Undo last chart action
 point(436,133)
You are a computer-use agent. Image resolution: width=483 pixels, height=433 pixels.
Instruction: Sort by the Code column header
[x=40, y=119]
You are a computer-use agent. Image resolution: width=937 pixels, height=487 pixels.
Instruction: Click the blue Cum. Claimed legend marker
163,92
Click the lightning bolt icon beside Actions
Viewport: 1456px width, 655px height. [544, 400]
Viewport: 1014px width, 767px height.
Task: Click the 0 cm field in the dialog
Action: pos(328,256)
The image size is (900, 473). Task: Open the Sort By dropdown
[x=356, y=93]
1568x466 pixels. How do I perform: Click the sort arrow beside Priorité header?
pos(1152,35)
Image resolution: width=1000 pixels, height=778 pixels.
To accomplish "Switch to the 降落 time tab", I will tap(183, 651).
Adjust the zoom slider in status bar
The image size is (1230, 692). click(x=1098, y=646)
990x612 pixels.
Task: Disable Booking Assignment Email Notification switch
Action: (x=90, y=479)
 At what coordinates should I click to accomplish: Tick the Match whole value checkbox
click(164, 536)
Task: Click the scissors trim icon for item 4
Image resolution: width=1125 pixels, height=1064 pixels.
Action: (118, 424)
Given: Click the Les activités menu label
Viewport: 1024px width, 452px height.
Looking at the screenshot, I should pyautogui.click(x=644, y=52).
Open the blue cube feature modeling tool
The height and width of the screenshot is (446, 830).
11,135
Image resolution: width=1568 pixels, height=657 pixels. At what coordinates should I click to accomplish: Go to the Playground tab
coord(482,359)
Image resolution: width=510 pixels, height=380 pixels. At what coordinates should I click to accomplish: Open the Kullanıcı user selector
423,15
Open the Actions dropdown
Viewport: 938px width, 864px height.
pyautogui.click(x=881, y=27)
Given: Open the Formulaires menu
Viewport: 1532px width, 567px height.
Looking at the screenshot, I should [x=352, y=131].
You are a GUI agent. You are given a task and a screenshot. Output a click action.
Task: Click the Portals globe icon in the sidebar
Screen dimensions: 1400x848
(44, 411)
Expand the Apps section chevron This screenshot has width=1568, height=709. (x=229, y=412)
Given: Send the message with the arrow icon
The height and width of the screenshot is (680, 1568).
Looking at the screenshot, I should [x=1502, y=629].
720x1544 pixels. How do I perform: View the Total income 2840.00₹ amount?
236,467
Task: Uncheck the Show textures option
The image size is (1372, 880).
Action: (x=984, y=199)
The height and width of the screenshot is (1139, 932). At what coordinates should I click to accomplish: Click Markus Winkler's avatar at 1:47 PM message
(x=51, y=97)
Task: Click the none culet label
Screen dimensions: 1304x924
⁂
=== PROBLEM DETAILS ===
The answer must be the lines from the one containing "Viewport: 1532px width, 567px height." through the last line of the records, copied exactly, with nothing else.

=== SOLUTION TO THIS PROBLEM ===
Viewport: 1532px width, 567px height.
Looking at the screenshot, I should [x=352, y=131].
You are a GUI agent. You are given a task and a screenshot. Output a click action.
Task: Click the Portals globe icon in the sidebar
Screen dimensions: 1400x848
(44, 411)
Expand the Apps section chevron This screenshot has width=1568, height=709. (x=229, y=412)
Given: Send the message with the arrow icon
The height and width of the screenshot is (680, 1568).
Looking at the screenshot, I should [x=1502, y=629].
720x1544 pixels. How do I perform: View the Total income 2840.00₹ amount?
236,467
Task: Uncheck the Show textures option
The image size is (1372, 880).
Action: (x=984, y=199)
The height and width of the screenshot is (1139, 932). At what coordinates should I click to accomplish: Click Markus Winkler's avatar at 1:47 PM message
(x=51, y=97)
Task: Click the none culet label
Screen dimensions: 1304x924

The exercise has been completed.